### Aim of the exercise
There should be no pictures in your answer, only an exact copy of the lines from the one with "Given: Open the Matériau view mode dropdown" through the end of the material.

*** Opening Dataset content ***

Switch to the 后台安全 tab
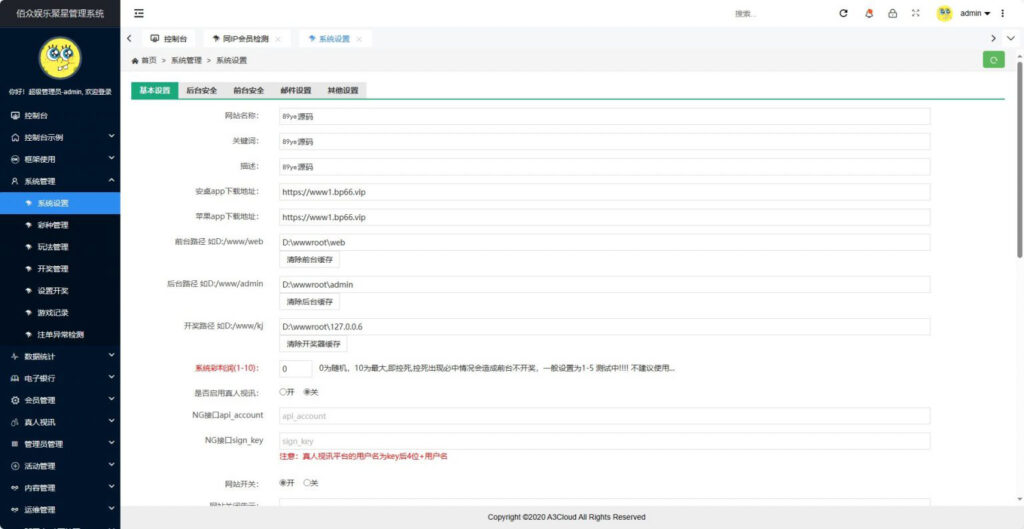The height and width of the screenshot is (529, 1024). (x=201, y=90)
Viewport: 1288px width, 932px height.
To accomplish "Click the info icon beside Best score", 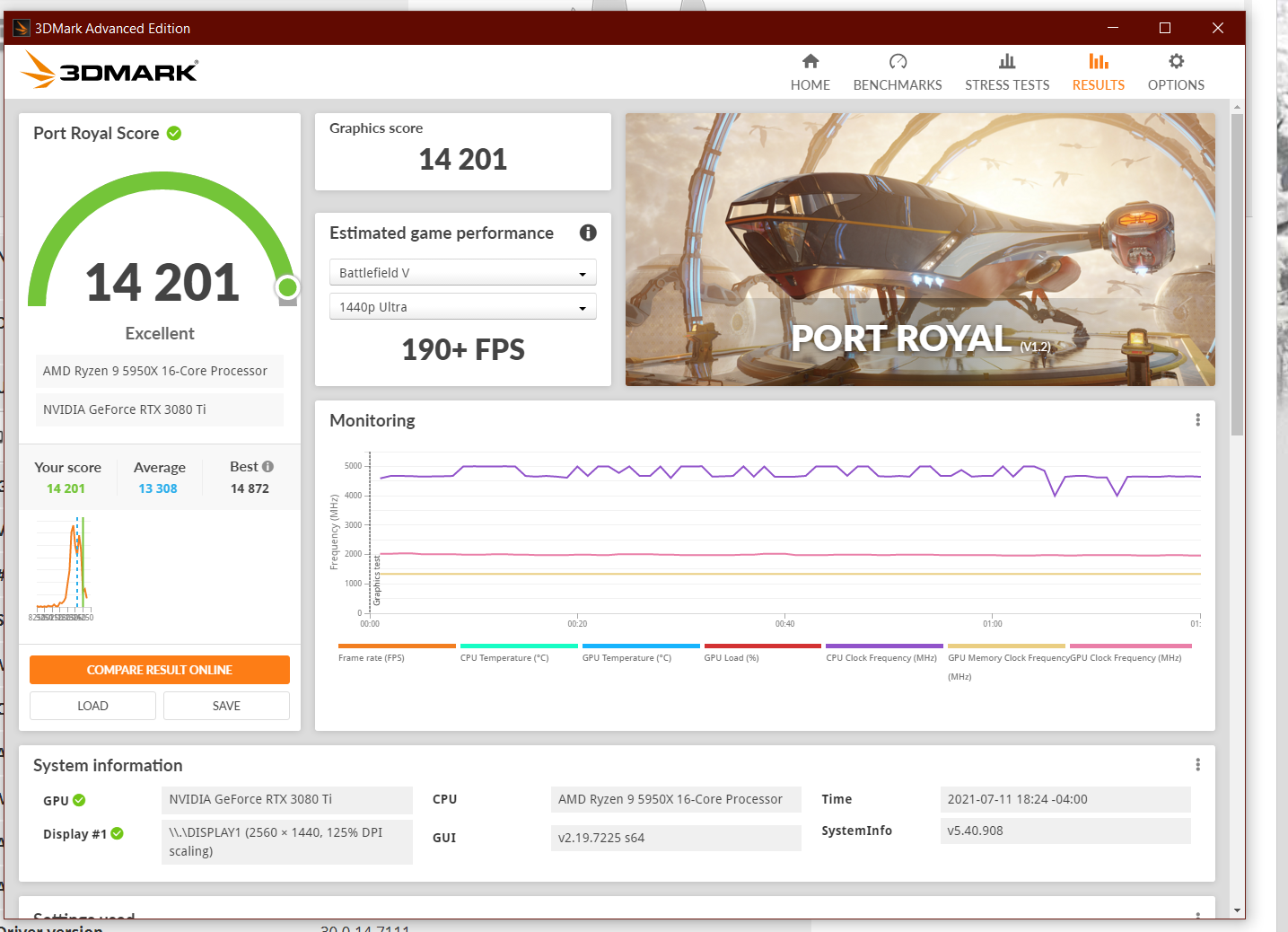I will point(267,467).

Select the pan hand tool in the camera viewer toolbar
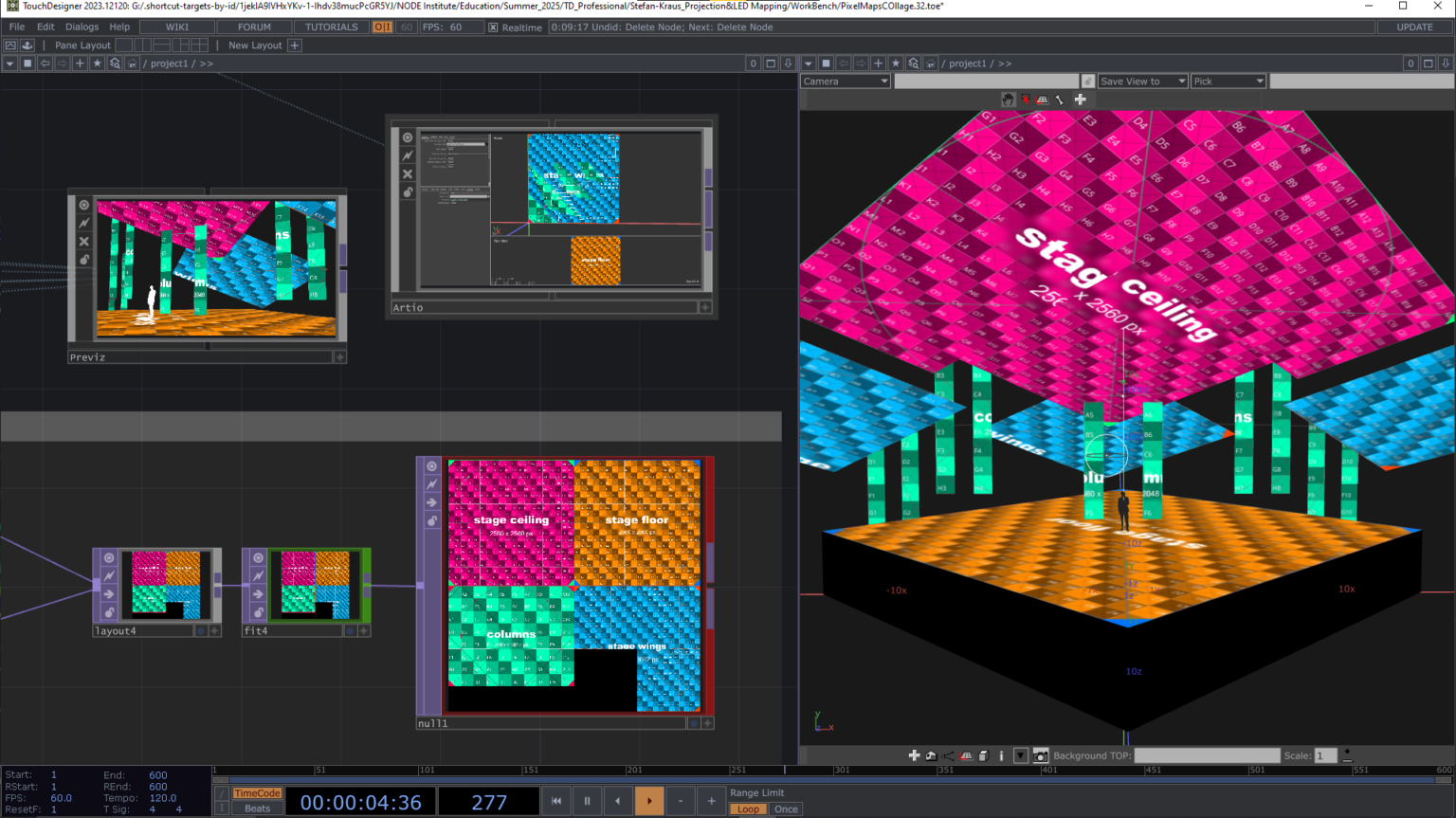[x=1008, y=99]
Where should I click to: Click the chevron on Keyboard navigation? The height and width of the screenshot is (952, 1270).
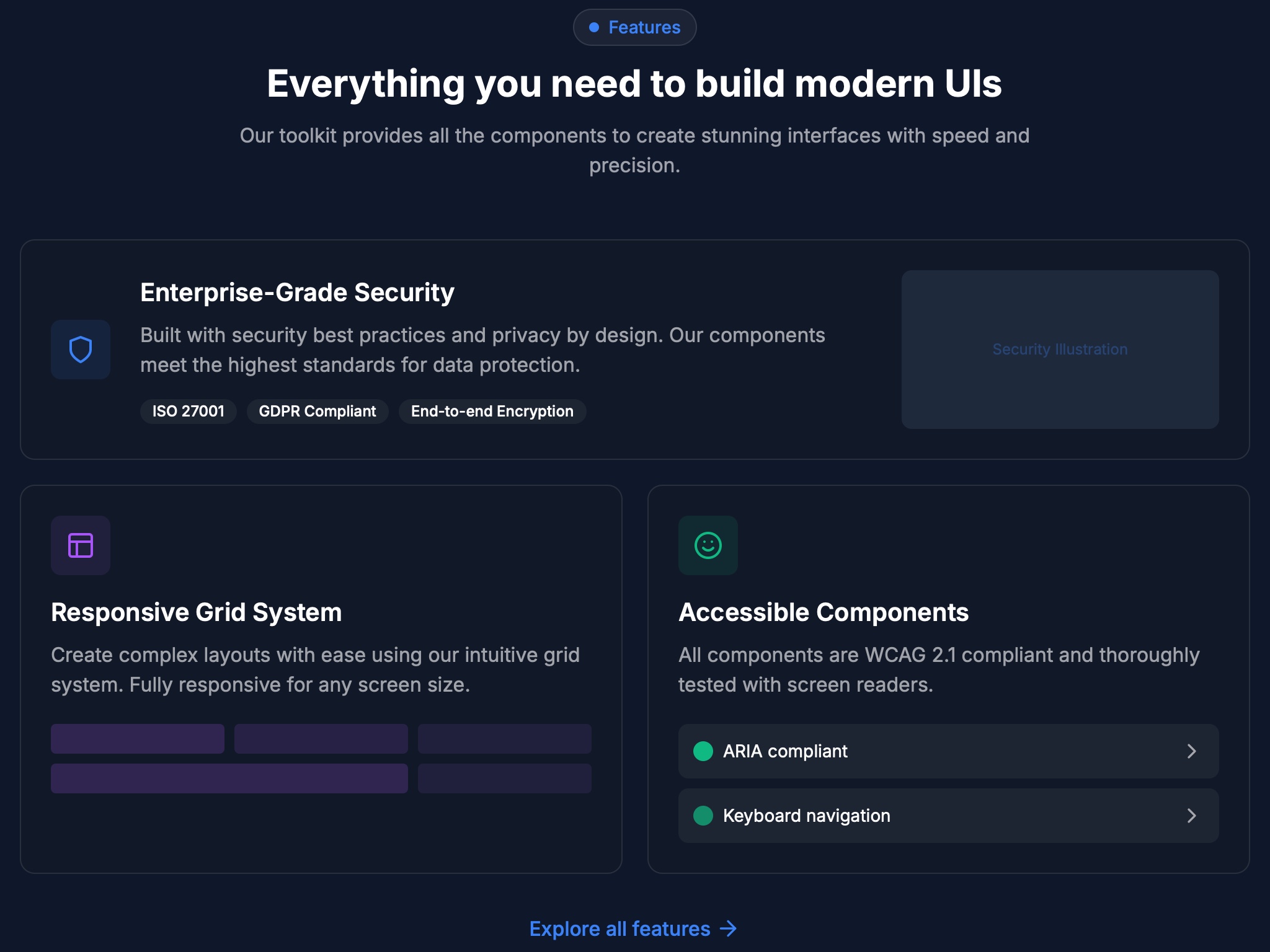(x=1192, y=816)
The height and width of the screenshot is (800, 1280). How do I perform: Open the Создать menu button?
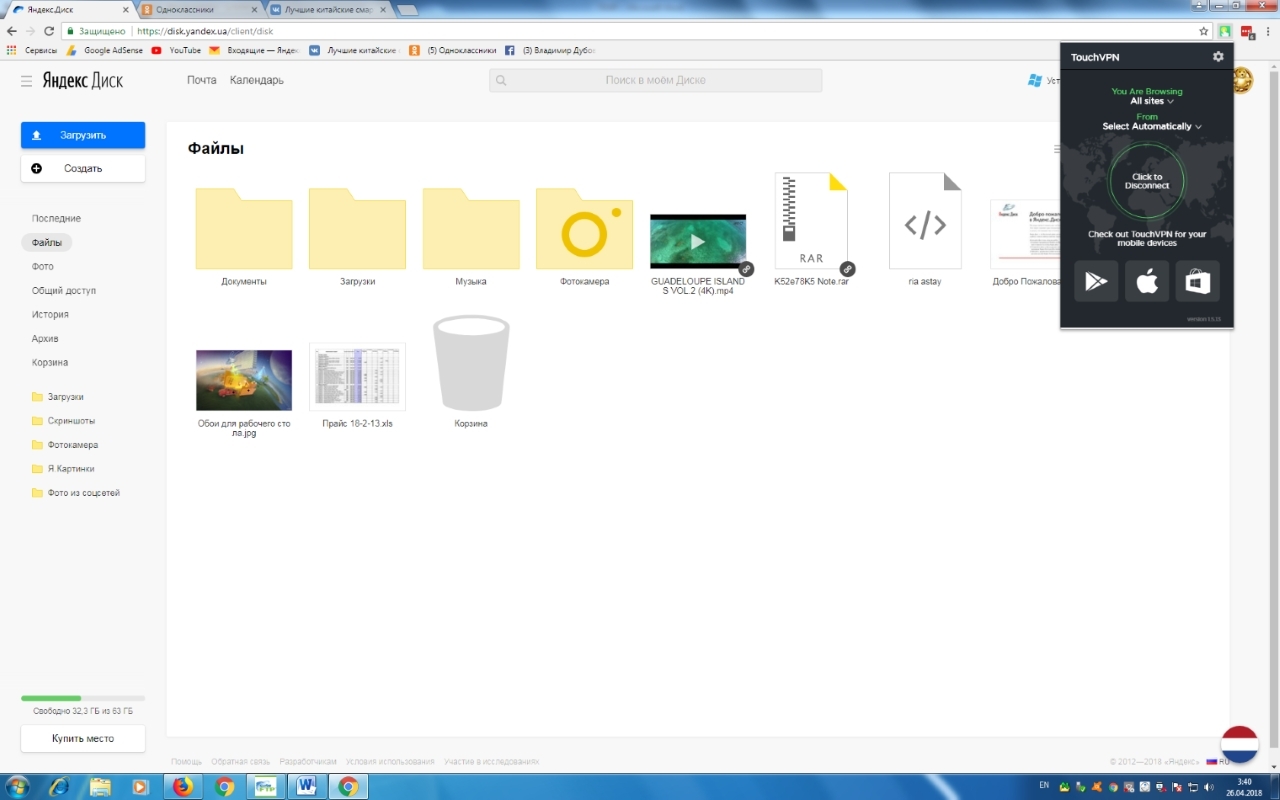(x=83, y=169)
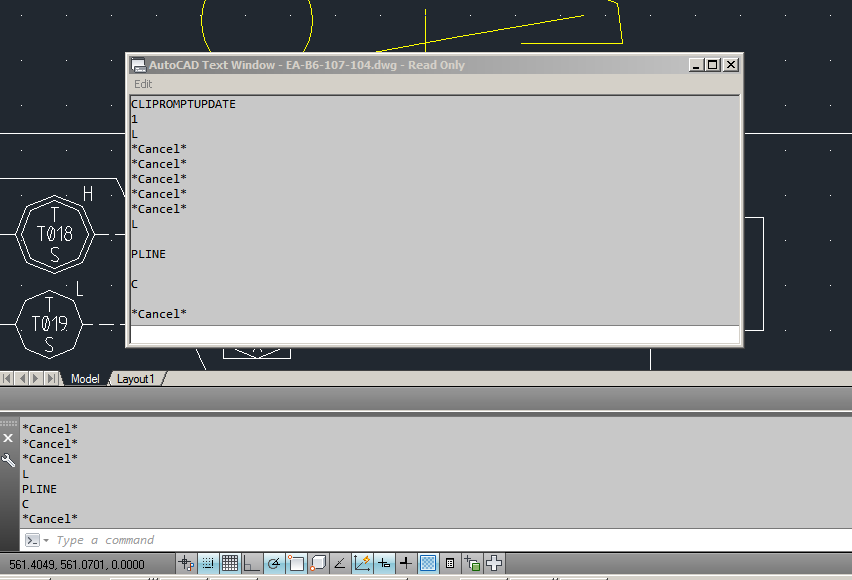Image resolution: width=852 pixels, height=580 pixels.
Task: Toggle Object Snap icon
Action: click(x=296, y=564)
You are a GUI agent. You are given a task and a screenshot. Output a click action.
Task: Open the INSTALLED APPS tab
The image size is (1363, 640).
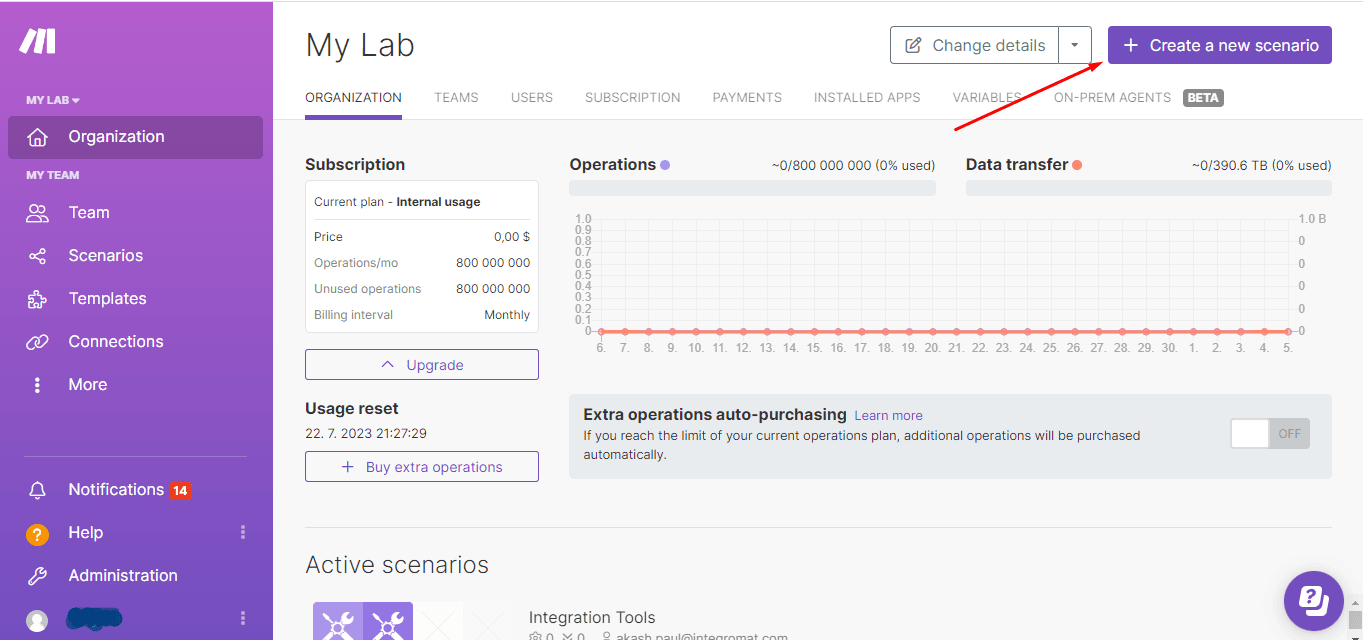[x=866, y=97]
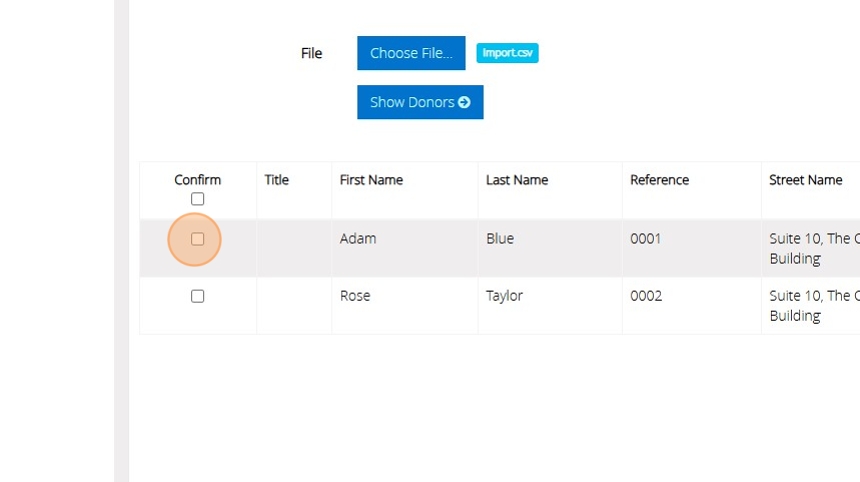Click reference cell 0002
Screen dimensions: 860x482
click(646, 296)
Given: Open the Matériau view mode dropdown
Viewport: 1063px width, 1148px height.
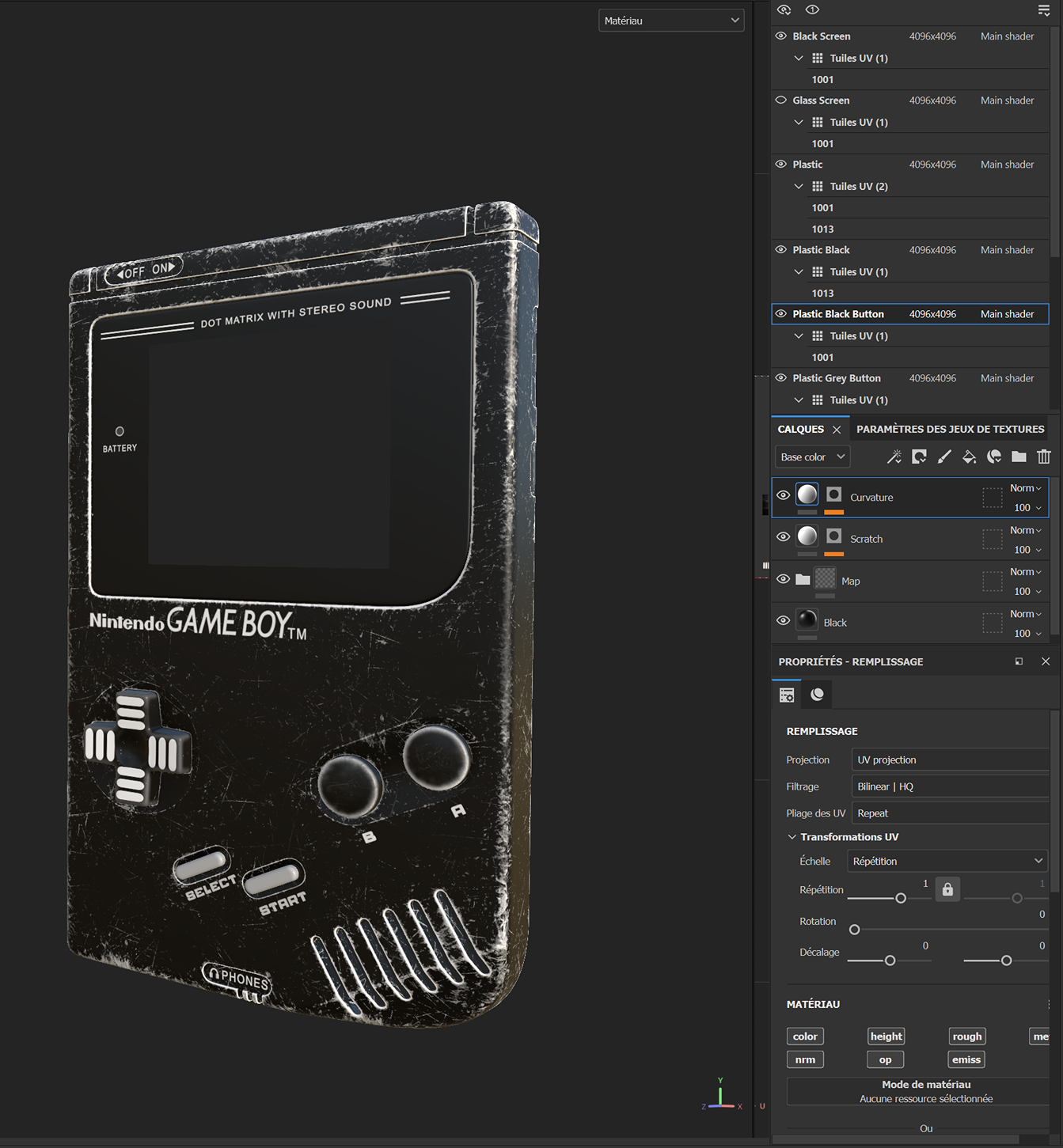Looking at the screenshot, I should tap(671, 20).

*** Closing Dataset content ***

### Answer to this task
Given: Open the Matériau view mode dropdown
Viewport: 1063px width, 1148px height.
Looking at the screenshot, I should tap(671, 20).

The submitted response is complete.